::: TEXTAUSZUG :::

Warum Marcel Hirscher plötzlich im Stress ist
Mit einem Schlag wurde es unruhig in der kleinen Holzhütte im Zentrum von Kitzbühel. Marcel Hirscher und Max Franz waren beim traditionellen Raiffeisen-Sportler-Treff gerade nach vorne gebeten worden, als das Handy des ÖSV-Mediensprechers vibrierte. Und auf einmal war bei den Hahnenkammrennen alles anders.
„Jetzt kriag’ i grad an Stress.“
Herausforderungen
Die erste Reaktion von Max Franz brachte es auf den Punkt: Die kurzfristige Programmänderung auf Grund der ungünstigen Wetterprognosen erwischte in Kitzbühel gestern Nachmittag praktisch alle auf dem falschen Fuß.
Die Fans, die nun am Freitag (11.30) eine Abfahrt, am Samstag den Slalom und abschließend am Sonntag den Super-G erleben;
den ORF, der jetzt vor der Herausforderung steht, seine Kameras am Samstag auf den Ganslernhang zu übersiedeln, um sie am Sonntag wieder entlang der Streif zu positionieren;
die VIPs rund um Stargast Arnold Schwarzenegger, die wahrscheinlich alle erst in der Gamsstadt eintreffen werden, wenn der Höhepunkt, die Abfahrt, bereits vorbei ist;
vor allem aber stellt die Änderung im Rennplan die Läufer vor einige Probleme. Max Franz, der sonst nie um einen flotten Spruch verlegen ist, verließ nach einem kurzen Statement die Veranstaltung und eilte ins Teamquartier, um sich auf die Abfahrt einzustimmen. „Ich muss unbedingt noch Videoanalyse machen. Das dauert eine Stunde“, entschuldigte sich der Kärntner.
Heimschläfer
Marcel Hirscher reagierte da schon ein wenig gelassener, wobei auch der Salzburger Seriensieger für einen kurzen Moment ins Grübeln gekommen war. „Soll ich jetzt gleich da bleiben“, überlegte der 29-Jährige, der im Hubschrauber zum Termin mit seinem Hauptsponsor eingeflogen war.

:::

# ZIEL A
Wann findet laut dem Textauszug über Marcel Hirscher in Kitzbühel die Abfahrt nach der Programmänderung statt?
# ZIEL B
Bitte schreib den Textauszug über Marcel Hirscher in Kitzbühel im Anschluss an seinen letzten Satz weiter.
Die Zeilen danach sind eigenständiges Material ohne Bezug zum Textauszug.

::: DATENZEILEN :::

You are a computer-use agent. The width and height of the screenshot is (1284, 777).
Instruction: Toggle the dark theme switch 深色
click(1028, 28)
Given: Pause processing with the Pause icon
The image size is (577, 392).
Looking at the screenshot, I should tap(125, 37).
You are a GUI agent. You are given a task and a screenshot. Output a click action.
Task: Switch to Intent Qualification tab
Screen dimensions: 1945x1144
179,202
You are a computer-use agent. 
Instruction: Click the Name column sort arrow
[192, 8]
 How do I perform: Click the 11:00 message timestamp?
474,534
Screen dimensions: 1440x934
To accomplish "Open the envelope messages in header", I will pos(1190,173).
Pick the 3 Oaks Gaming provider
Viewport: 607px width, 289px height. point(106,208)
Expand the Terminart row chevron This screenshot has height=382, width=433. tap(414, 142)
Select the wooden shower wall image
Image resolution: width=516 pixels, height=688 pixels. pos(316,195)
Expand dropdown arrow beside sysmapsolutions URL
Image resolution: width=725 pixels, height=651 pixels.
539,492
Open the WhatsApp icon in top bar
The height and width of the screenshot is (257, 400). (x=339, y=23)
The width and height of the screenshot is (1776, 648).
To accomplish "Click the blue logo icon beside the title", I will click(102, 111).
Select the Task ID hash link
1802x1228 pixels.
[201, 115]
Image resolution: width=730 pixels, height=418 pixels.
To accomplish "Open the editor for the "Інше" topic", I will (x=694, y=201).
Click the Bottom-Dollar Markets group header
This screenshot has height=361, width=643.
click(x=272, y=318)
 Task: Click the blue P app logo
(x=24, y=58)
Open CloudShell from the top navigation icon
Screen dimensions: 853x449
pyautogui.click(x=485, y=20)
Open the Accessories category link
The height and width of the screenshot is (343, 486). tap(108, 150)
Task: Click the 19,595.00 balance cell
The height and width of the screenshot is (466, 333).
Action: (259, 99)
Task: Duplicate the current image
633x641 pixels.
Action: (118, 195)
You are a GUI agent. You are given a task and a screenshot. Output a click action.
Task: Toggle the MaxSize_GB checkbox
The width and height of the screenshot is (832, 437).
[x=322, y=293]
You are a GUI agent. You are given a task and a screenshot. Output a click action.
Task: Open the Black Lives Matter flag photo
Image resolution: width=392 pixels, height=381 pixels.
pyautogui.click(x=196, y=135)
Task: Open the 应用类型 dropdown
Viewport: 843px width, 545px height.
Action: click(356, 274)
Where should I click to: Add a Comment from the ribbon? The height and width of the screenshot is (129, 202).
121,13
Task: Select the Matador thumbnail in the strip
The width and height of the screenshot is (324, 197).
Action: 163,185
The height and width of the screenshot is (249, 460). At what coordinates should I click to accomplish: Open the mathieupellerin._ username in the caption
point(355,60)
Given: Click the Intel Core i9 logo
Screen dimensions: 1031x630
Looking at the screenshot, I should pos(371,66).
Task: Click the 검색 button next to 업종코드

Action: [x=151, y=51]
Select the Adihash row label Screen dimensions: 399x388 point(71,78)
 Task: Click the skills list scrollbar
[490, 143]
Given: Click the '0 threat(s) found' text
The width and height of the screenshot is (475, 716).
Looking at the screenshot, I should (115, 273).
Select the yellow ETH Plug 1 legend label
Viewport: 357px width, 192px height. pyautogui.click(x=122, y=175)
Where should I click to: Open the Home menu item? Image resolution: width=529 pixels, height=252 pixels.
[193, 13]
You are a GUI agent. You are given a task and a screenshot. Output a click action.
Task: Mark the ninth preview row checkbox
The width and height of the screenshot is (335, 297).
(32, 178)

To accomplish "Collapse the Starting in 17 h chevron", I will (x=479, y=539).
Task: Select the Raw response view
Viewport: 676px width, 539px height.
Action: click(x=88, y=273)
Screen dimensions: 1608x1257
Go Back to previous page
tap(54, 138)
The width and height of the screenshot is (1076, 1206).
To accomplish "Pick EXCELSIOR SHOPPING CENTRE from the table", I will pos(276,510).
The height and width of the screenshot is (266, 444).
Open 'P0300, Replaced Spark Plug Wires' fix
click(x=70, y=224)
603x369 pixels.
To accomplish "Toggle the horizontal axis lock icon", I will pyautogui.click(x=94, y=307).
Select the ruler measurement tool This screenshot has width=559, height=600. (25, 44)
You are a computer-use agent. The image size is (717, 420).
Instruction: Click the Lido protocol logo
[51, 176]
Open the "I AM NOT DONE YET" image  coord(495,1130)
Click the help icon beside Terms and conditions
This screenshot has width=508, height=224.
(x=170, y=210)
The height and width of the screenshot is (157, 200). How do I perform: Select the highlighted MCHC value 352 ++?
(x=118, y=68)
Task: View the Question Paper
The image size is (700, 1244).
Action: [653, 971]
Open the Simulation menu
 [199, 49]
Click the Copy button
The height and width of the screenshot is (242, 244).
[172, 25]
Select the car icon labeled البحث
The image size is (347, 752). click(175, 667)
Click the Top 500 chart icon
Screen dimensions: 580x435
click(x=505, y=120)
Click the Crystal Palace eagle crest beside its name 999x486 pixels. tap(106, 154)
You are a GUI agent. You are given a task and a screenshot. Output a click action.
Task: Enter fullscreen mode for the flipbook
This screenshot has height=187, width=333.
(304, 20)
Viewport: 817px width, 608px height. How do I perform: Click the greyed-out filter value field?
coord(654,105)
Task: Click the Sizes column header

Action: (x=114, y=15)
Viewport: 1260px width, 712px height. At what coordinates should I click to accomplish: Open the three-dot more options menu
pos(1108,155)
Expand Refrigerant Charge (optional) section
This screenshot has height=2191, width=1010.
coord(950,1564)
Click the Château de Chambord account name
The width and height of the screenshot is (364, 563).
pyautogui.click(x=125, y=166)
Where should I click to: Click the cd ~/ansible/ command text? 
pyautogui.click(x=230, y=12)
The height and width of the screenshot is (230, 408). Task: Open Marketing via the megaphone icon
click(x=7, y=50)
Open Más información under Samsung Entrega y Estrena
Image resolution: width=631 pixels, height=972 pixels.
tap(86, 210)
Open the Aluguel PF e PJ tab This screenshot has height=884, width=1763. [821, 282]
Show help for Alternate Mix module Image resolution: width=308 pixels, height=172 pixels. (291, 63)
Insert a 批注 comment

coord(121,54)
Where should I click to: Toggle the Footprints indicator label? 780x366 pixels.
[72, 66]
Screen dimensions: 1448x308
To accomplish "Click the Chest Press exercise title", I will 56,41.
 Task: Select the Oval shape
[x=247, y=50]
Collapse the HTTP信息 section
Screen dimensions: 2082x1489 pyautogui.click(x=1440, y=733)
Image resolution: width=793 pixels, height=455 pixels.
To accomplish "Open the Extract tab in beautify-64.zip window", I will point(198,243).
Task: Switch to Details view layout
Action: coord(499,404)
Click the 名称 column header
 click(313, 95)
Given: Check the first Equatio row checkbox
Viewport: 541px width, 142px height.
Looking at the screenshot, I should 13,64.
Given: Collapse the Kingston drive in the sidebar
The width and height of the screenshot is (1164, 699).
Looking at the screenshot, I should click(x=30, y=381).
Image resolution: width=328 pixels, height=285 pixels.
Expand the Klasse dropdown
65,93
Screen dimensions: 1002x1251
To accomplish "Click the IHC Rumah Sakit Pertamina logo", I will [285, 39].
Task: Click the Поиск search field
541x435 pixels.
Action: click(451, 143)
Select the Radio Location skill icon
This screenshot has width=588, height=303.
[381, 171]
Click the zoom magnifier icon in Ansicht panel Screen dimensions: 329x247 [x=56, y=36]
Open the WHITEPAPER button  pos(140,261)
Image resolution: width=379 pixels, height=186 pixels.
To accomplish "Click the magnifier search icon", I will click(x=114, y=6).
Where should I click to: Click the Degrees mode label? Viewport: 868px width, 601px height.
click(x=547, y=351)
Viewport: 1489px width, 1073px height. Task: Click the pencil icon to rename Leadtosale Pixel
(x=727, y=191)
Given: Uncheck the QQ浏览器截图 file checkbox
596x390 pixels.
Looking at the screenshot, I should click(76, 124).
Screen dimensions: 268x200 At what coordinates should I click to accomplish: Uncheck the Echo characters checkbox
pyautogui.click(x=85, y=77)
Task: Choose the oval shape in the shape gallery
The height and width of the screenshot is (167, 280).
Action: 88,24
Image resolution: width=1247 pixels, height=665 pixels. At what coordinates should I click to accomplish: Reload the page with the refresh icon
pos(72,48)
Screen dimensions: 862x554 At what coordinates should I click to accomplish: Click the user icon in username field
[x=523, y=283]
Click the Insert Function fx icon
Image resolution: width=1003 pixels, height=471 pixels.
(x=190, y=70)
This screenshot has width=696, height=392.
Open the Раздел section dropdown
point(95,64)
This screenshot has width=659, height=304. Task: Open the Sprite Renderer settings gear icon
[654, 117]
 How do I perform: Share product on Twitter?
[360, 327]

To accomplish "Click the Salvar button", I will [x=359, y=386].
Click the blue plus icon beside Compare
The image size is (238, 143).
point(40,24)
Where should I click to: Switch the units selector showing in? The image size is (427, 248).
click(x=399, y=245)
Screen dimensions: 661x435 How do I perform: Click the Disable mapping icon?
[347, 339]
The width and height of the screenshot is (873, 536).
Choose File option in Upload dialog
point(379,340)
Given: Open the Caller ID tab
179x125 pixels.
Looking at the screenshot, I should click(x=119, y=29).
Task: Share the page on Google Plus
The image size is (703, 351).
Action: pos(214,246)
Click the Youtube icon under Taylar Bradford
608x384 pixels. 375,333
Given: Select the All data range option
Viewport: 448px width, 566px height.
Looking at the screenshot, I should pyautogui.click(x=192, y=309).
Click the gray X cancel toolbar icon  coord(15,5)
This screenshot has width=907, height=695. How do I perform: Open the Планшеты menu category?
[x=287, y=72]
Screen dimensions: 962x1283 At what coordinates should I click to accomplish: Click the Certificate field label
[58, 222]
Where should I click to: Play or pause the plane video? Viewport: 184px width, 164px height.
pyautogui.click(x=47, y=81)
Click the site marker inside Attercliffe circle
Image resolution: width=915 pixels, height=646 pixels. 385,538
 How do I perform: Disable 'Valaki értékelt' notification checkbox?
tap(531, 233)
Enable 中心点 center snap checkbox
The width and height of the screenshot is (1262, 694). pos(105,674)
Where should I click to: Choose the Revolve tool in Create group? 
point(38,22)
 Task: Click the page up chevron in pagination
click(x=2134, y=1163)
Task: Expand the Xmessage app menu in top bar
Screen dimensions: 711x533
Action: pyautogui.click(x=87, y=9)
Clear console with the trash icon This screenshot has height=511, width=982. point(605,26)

:::

# LÖSUNG A
Am Freitag um 11.30 Uhr.

# LÖSUNG B
Als er dann vom Moderator auf seinen Sohn und seine Rolle als Papa angesprochen wurde, warf Hirscher den Plan sofort wieder um. „Ich habe mich jetzt entschieden, ich flieg’ doch heim.“
Noch vor einem Jahr hätte sich Marcel Hirscher in dieser Situation wahrscheinlich anders entschieden. Ehrgeizig und getrieben wie der siebenfache Gesamtweltcupsieger nun einmal ist. Sein Sohn, der im Spätherbst auf die Welt gekommen ist, hat die Prioritäten verschoben. Ich weiß, dass Skifahren nicht das Wichtigste ist“, betonte Hirscher in Kitzbühel. „Das nimmt Druck von mir und ist ein gutes Gefühl. Es geht nicht mehr nur darum, schnell zu sein zwischen den blauen und roten Toren.“
Ärger
Was jetzt freilich nicht heißt, dass Hirschers Erfolgshunger deshalb geringer geworden wäre. Ganz im Gegenteil. Wer den Salzburger zuletzt beim Slalom in Wengen erlebte, der konnte Zeuge werden, wie sehr sich der Seriensieger ärgern kann, wenn er ausnahmsweise einmal nicht zur Hochform aufläuft.
Nach beiden Slalomläufen war Hirscher auf direktem Wege aus dem Zielraum gerauscht und hatte in seiner Unzufriedenheit über sich selbst nicht einmal die Zeit, die Skier abzuschnallen. Die meisten seiner Konkurrenten hätten einen dritten Platz beim Slalom-Klassiker wohl bejubelt.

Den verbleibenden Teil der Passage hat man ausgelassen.